[mathinaly]

The paradigm he's using is too open ended. In quantum mechanics the mathematics is based on Hilbert spaces and unitary evolutions of state vectors. You might ask why this is the case and it is because of conservation principles. Unitary evolution preserves "information" in the state vector throughout its physical evolution. This is not the case for Wolfram's theories. There are no conservation principles in cellular automata other than explicitly forcing the evolution of the automaton to actually preserve the relevant information. More generally, most computational theories of physics are much too lax about the relevant conservation principles and that is why his theory does not predict anything. Turing machines specifically are not required to preserve anything about the initial state and so information can be destroyed and created ex nihilo, violating the main principle of physics which requires that all matter and energy be conserved. The equations have to balance out at the beginning and the end, whatever you start with can not be greater or less than what you end with (at least in physics).

■ COLLECTED DATA:
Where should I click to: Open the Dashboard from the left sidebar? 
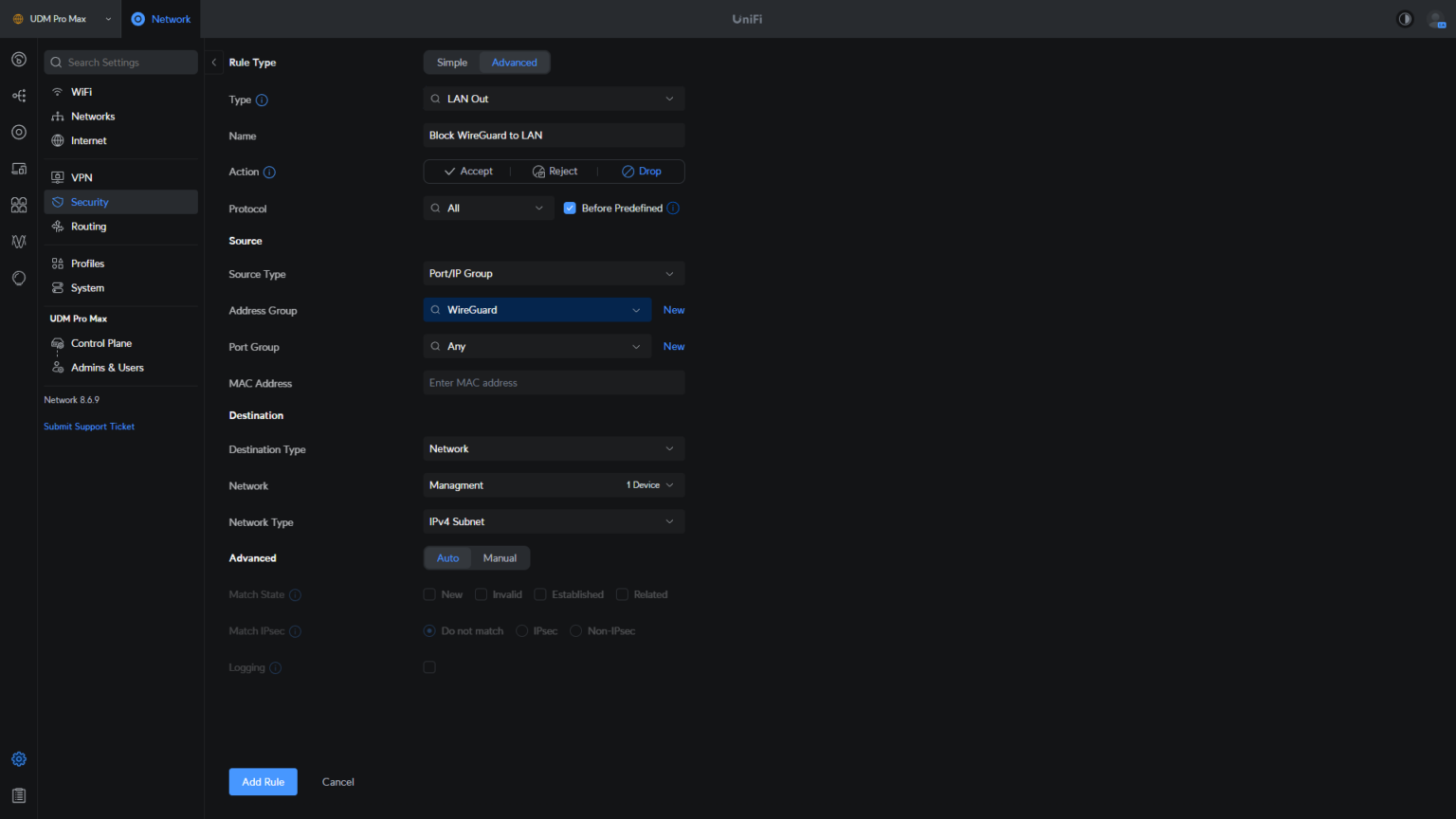pyautogui.click(x=18, y=59)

■ ABOUT THIS TASK:
In the forum post on Wolfram's theories, what does unitary evolution preserve?

■ RESULT OF THIS TASK:
It preserves "information" in the state vector throughout its physical evolution.